Jing-Dong J. Han: I envision the next decade as the era when aging research becomes a predictive science. Big data will provide the 'language' of aging - a comprehensive, high-resolution dictionary of biological changes. AI models will be the 'translator', enabling us to read this language to forecast health trajectories, identify vulnerabilities and design personalized interventions long before clinical symptoms appear. The goal will be to move from treating age-related diseases to preemptively managing the aging process itself.

Felipe Sierra: As with all other areas of human activity, the field will be dominated by AI and other computer-based approaches to translate the biology of aging into interventions. In addition, I believe the field will succeed within the next 5 years at identifying predictive and clinically useful biomarkers that will take us into a more quantitative stage of research. I fear that, combined, AI and biomarkers will 'suck up the oxygen' from more basic mechanistic research, and this in turn will lead to progressively diminishing returns from AI and biomarkers.

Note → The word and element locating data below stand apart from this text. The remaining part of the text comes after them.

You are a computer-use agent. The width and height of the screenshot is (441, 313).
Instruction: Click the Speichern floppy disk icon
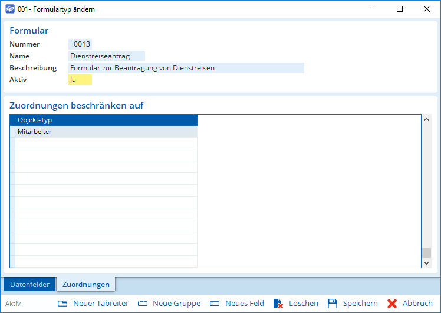(333, 304)
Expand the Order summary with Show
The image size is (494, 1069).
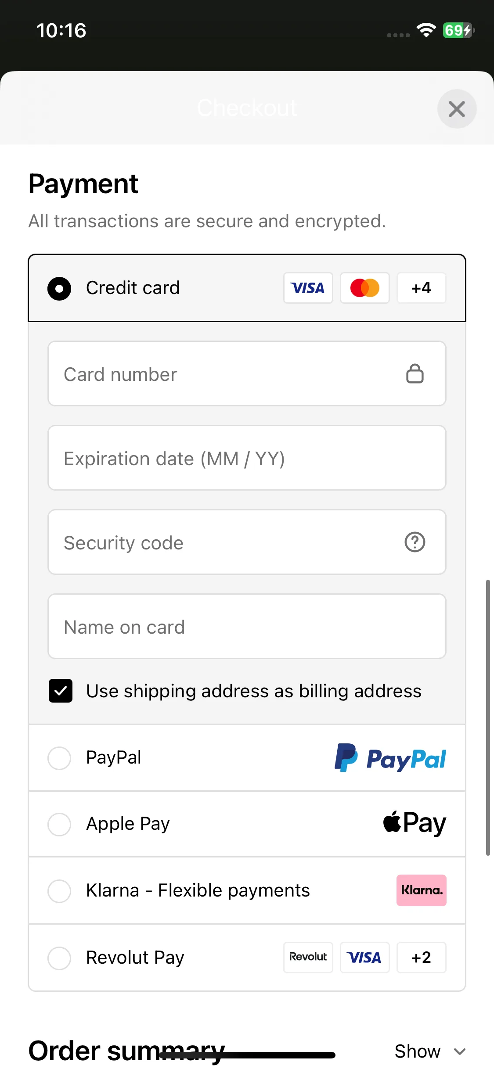pos(430,1051)
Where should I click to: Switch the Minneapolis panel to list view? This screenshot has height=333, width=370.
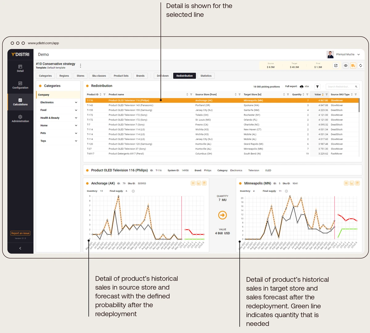click(x=346, y=183)
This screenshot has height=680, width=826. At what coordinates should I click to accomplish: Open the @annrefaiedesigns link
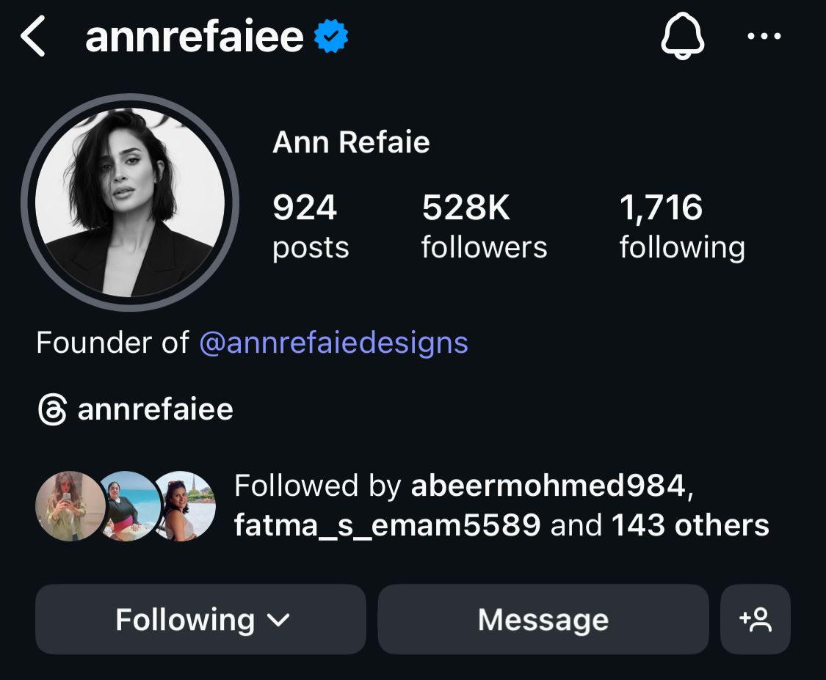pyautogui.click(x=333, y=343)
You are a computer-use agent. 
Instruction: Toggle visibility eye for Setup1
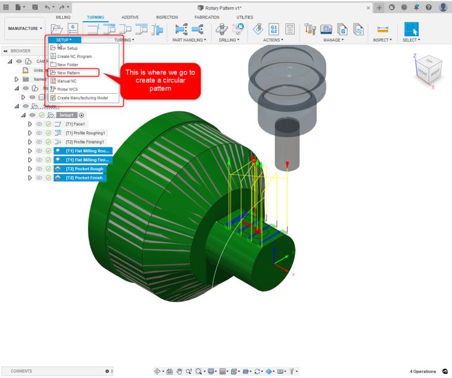click(33, 115)
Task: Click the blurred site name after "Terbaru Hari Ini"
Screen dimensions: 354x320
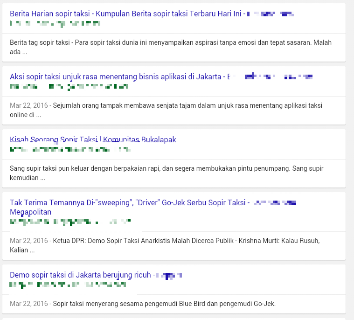Action: coord(271,14)
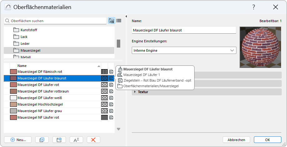Select Mauerziegel DF Läufer rotbraun surface
The height and width of the screenshot is (147, 287).
[43, 91]
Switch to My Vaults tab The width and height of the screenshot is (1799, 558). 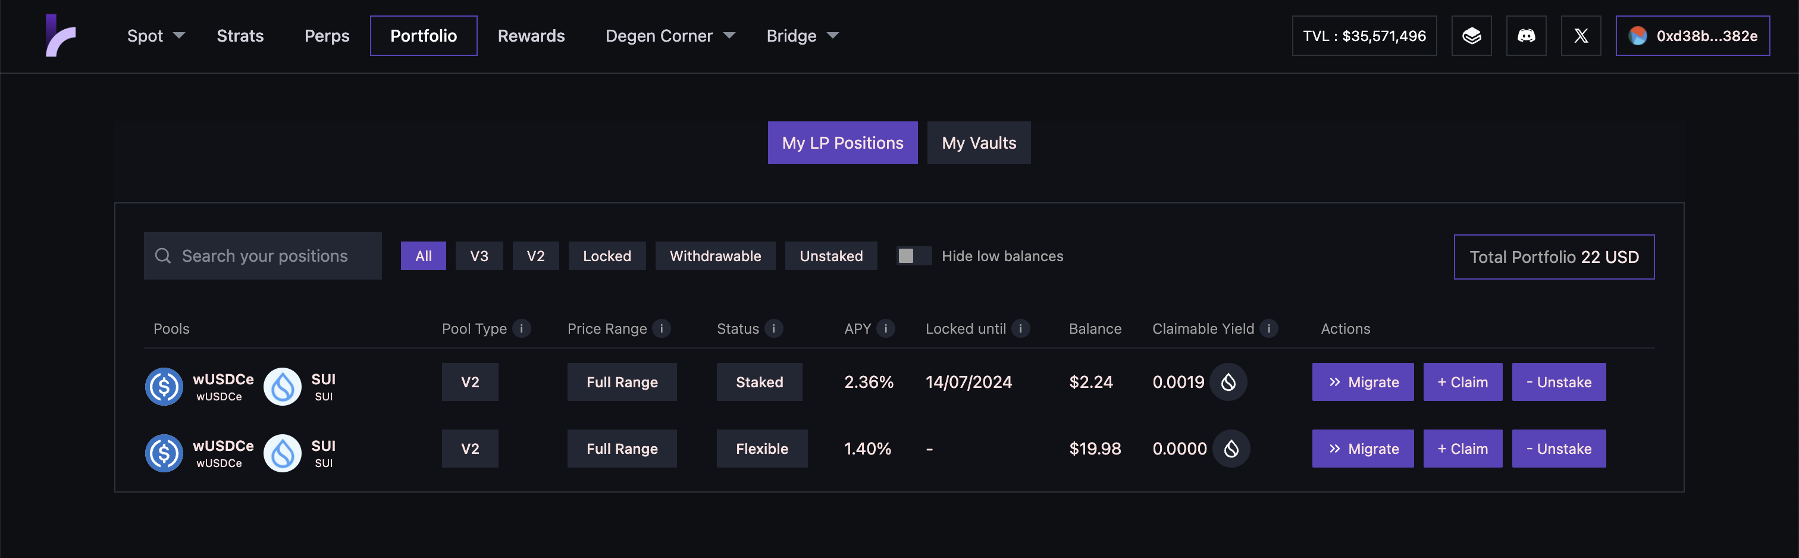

Matt Kaeberlein: I am optimistic that the importance of geroscience will continue to gain recognition, and lead to greater investment from both public and private sectors. I expect substantial engagement from major pharmaceutical companies and anticipate the first FDA approval for a drug that slows aging, probably in companion animals. That milestone would mark a turning point for translational geroscience. Clinically, the landscape will remain frothy for a while. Some longevity clinics already practice evidence-based medicine, whereas others promote unproven or even unsafe interventions. Over time, I expect consolidation around data-driven, ethical standards.